Extract
+++

Mira and her brother Shyam Mehta appeared on a set of 4 stamps issued by the Indian Department of Posts in 1991. She was depicted demonstrating Ustrasana (camel pose) on a 6.50 rupee stamp, and Trikonasana (triangle pose) on a 10 rupee stamp. The images, redrawn from photographs in the Mehtas' 1990 book Yoga the Iyengar Way, were described as "perfect postures".

In 1993, she was included in the "Best of British Women 1993" for her work in alternative health.

The yoga teacher Barry Chapple, writing in The Hindu in 2015, described Mehta as one of the "yoga greats".

== Books ==

=== Yoga ===

Mehta's yoga books have all been translated from English into multiple languages.

- Mehta, Silva (1990). "Yoga the Iyengar Way"
- Mehta, Mira (1994). "How to use Yoga"
- Mehta, Mira (2002). "Health through Yoga"
- Mehta, Mira (2004). "Yoga Explained"

=== Poetry ===

- Mehta, Mira (2002). "Cascade of Stars"
- Mehta, Mira (2010). "Readings for Serenity" (48 translations from Sanskrit)

+++

Data provided
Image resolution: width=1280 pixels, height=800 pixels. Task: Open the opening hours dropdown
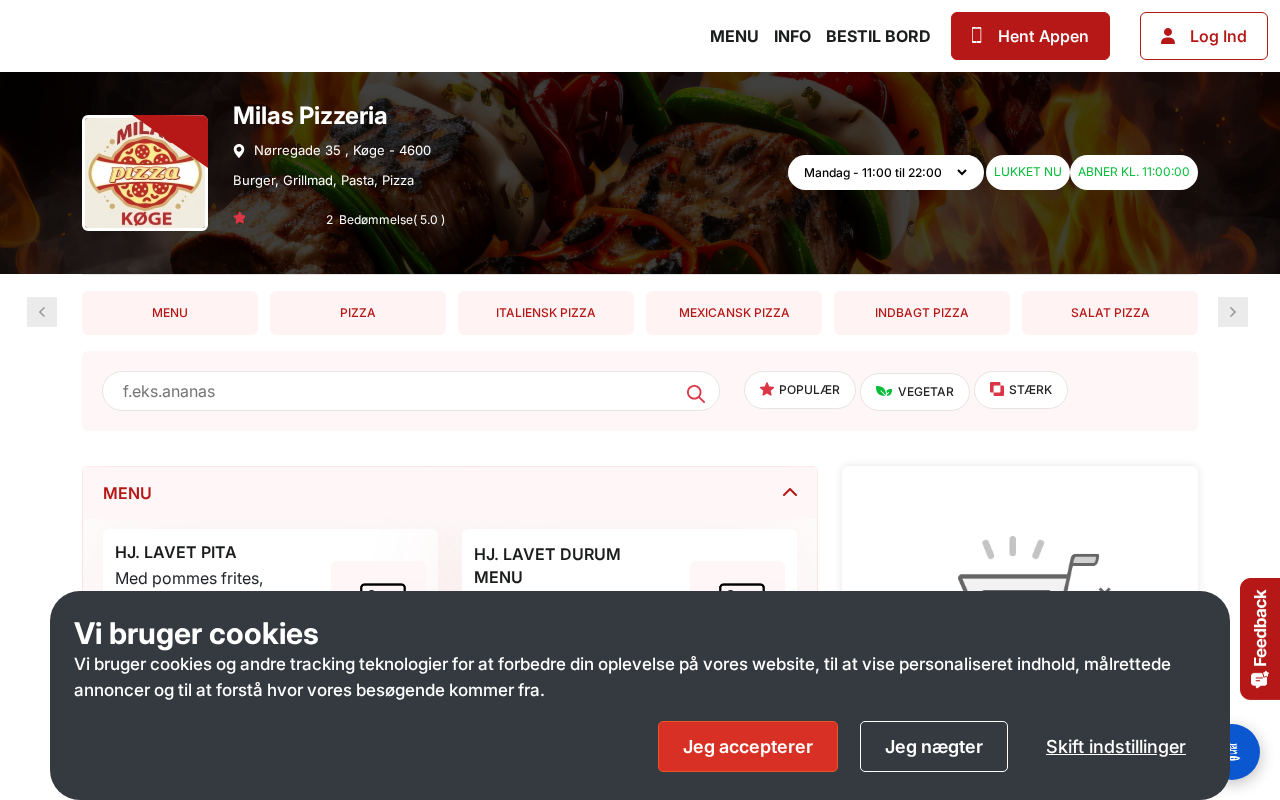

+++

Your tasks
a. In the passage on Mira Mehta, which pose does she demonstrate on the 10 rupee stamp?
b. Reproduce the passage on Mira Mehta from "- Mehta, Mira (2004)." up to and including "translations from Sanskrit)".
c. Proceed with the passage on Mira Mehta, picking up after its final line.

Results
a. Trikonasana (triangle pose).

b.
- Mehta, Mira (2004). "Yoga Explained"

=== Poetry ===

- Mehta, Mira (2002). "Cascade of Stars"
- Mehta, Mira (2010). "Readings for Serenity" (48 translations from Sanskrit)

c.
== Reception ==

In his foreword to Yoga the Iyengar Way, Iyengar wrote that he was "pleased to be associated with this work of my pupils." The journalist and yoga teacher Ann Pizer, writing on Very Well Fit, comments that many practitioners see the book as a complement to Iyengar's own Light on Yoga, and that the combination of big colour illustrations and "explicit alignment points" actually make it rather more approachable. The yoga teacher and journalist Marina Jung, writing in Australian Yoga Life, called the book a "bestseller" and "highly influential throughout the world".

Madhavi Kolhatkar, reviewing Yoga Explained for Annals of the Bhandarkar Oriental Research Institute, writes that the book sets the practice of asanas in the context of the Yoga Sutras of Patanjali. Each unit of the book presents an asana, a page on the Yoga Sutras, and a section on philosophy.